To me, a person who would rather die than attempt dancing in front of a pack of laughing, clapping Senegalese women, it means yet another reason I am grateful for Kait. Not only because when dancing comes up, she quickly volunteers (and saves me from the spotlight so thoroughly that people are left thinking, “Idrissa? Idrissa who?”) but also because being married saves me from being put on the spot.  Here (at least in our community) dancing is for women and young people.  In America, despite my marital status, I’m probably still considered a “young person.”  Not so here.  Having a wife is akin to having a silvery beard, not in that it means you’re old, but that it means you’re simply on a different level, community-respect wise.  It means I’m not a member of the group who should, and do dance.  Rather I’m a member of the group that, at a wedding or naming ceremony, sits in plastic deck chairs, hands folded, and comments on the frivolity of women, watching some of them dance, and the rest cook dinner and take care of the children.  Women, am I right? Not a care in the world.  (I participate in a condescending and sexist conversation only as far as it gets me out of dancing.)

To Ouli and Soda, our eight and nine-year-old sisters, it means a way to express themselves with moves that would get them kicked out of every single middle school dance, and probably even a very loosely chaperoned senior prom. 


Things we’re looking forward to in November:

- Tamxarite: The celebration of the Muslim new year.  In Senegal it takes on a decidedly unreligious bent, making it much more akin to Halloween than anything else.  Kids cross-dress, powder their faces white, and go from house to house singing and dancing for money and candy. Fun night.

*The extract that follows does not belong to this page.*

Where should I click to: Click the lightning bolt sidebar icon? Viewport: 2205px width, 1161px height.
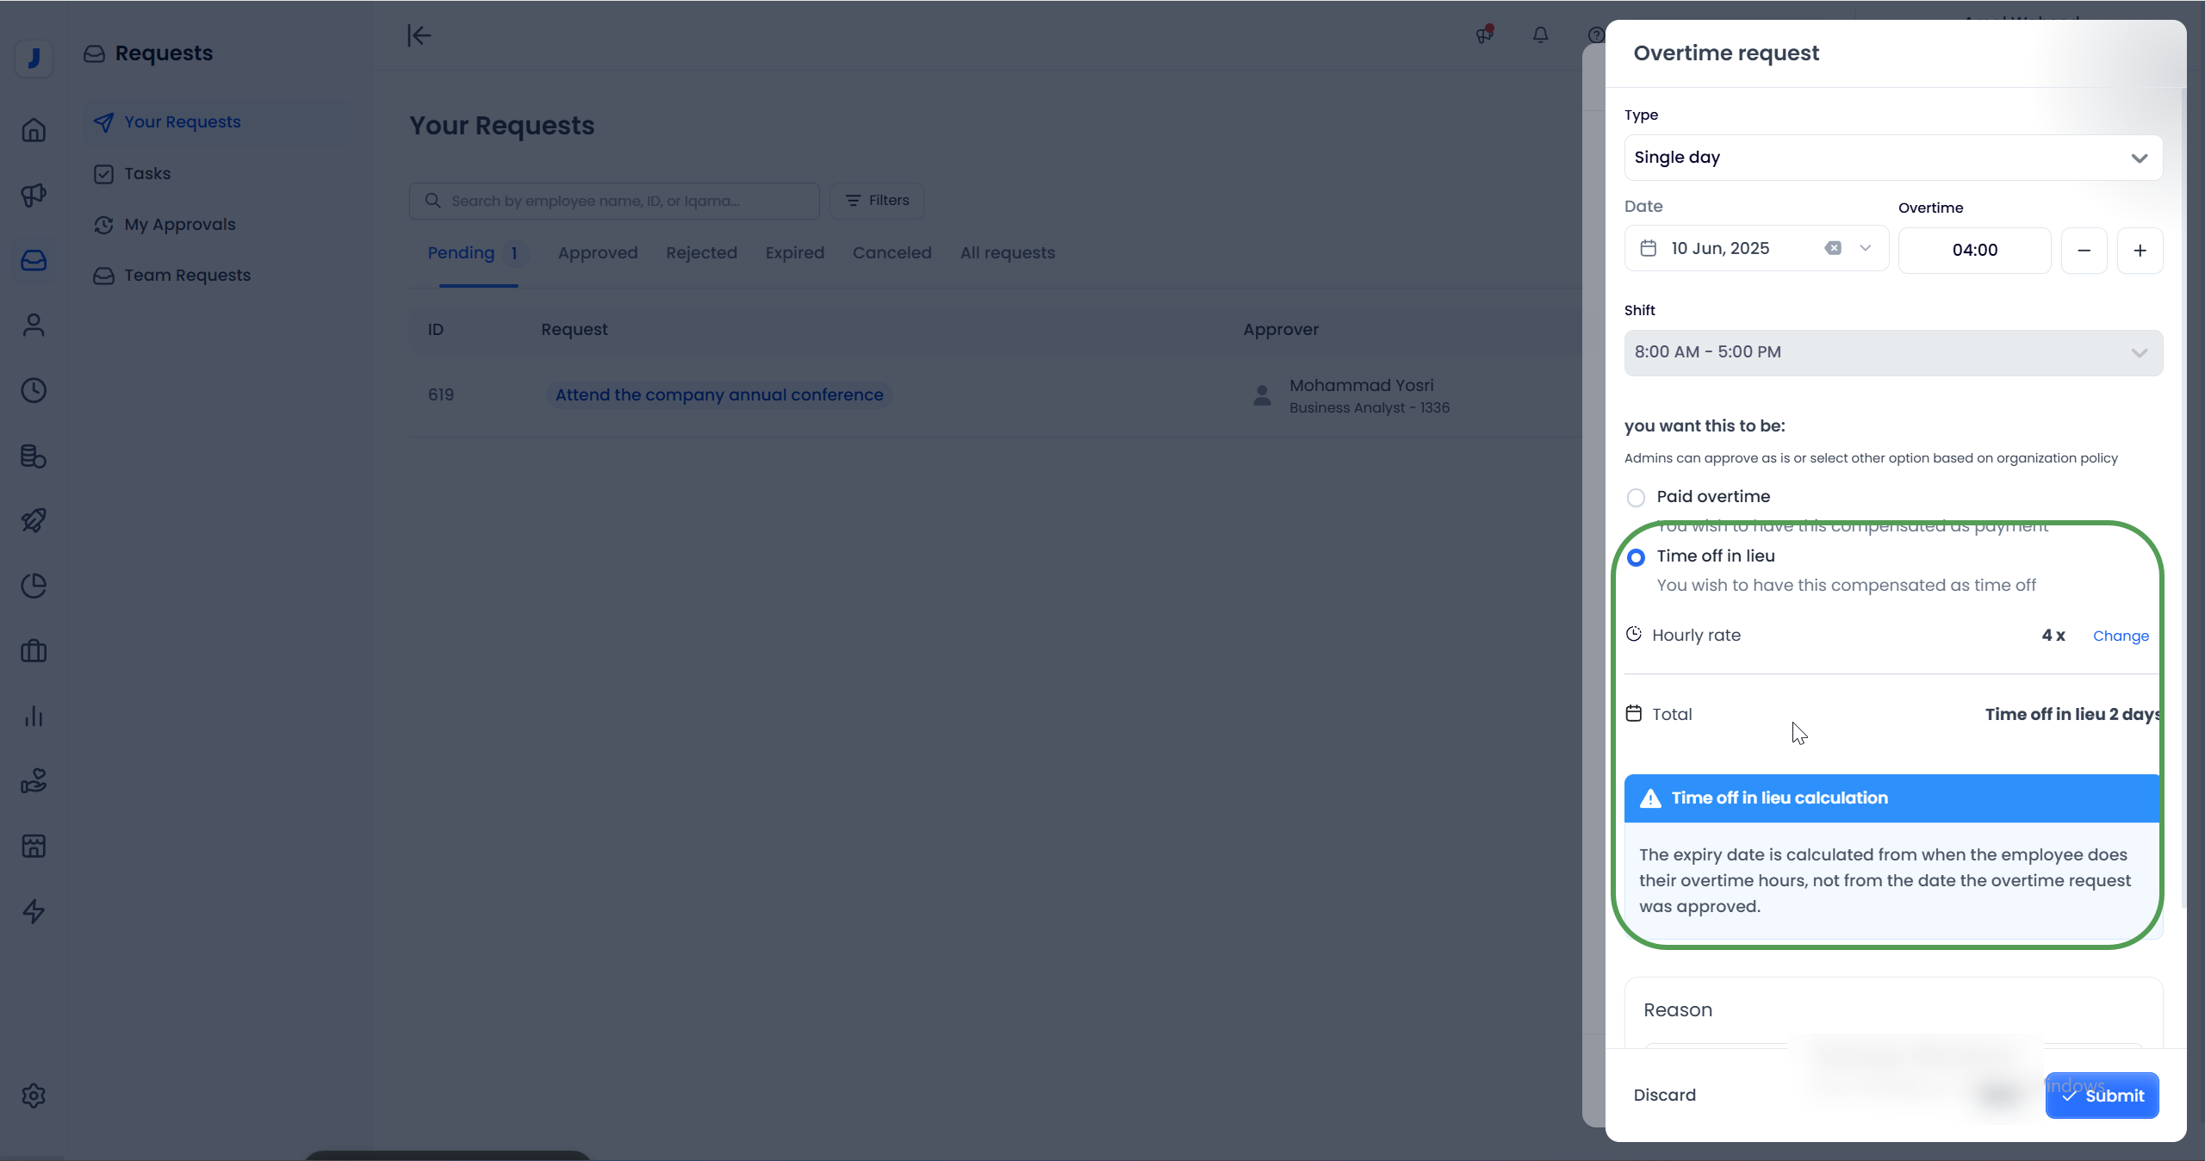tap(34, 911)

- A celebration for our Girls Camp and Michelle Sylvester Scholarship Program participants in Ndiago (pushed back a few weeks, from October to November).

- A series of gardening trainings, teaching Guinguinéo residents how to work with the challenging water and soil conditions we have here. We’re hoping that several small kitchen gardens will be established around town this “cold” season (November-February).

- We’re not looking forward to this, in fact I’m dreading it, but it’s notable. The “Old Ag Stage,” who are a year ahead of us in their service, are finishing up their service and heading home in November. The new group of Ag Trainees that Peter and I welcomed last month will be the Old Ag Stage’s replacements. While we’re excited for the new Trainees to transition into their roles as PCVs in December, we are sad to see so many of our friends and mentors move on.

- Going home to America for Thanksgiving!!!! We’ll be in Sarasota for about 2 weeks, for some serious R&R and Hammersley family time (including Tybee!!!). We hoped to get to the West/Midwest and New England to see family and friends there, but flights were outrageously expensive and other PCVs have advised that it’s important to keep it simple and stay in one place if you’re only going home for a short period of time. So, a Florida vacation it will be! We’ll be back in Senegal a short 3 weeks before the Fritsches arrive in December. It will be a family-filled Holiday season!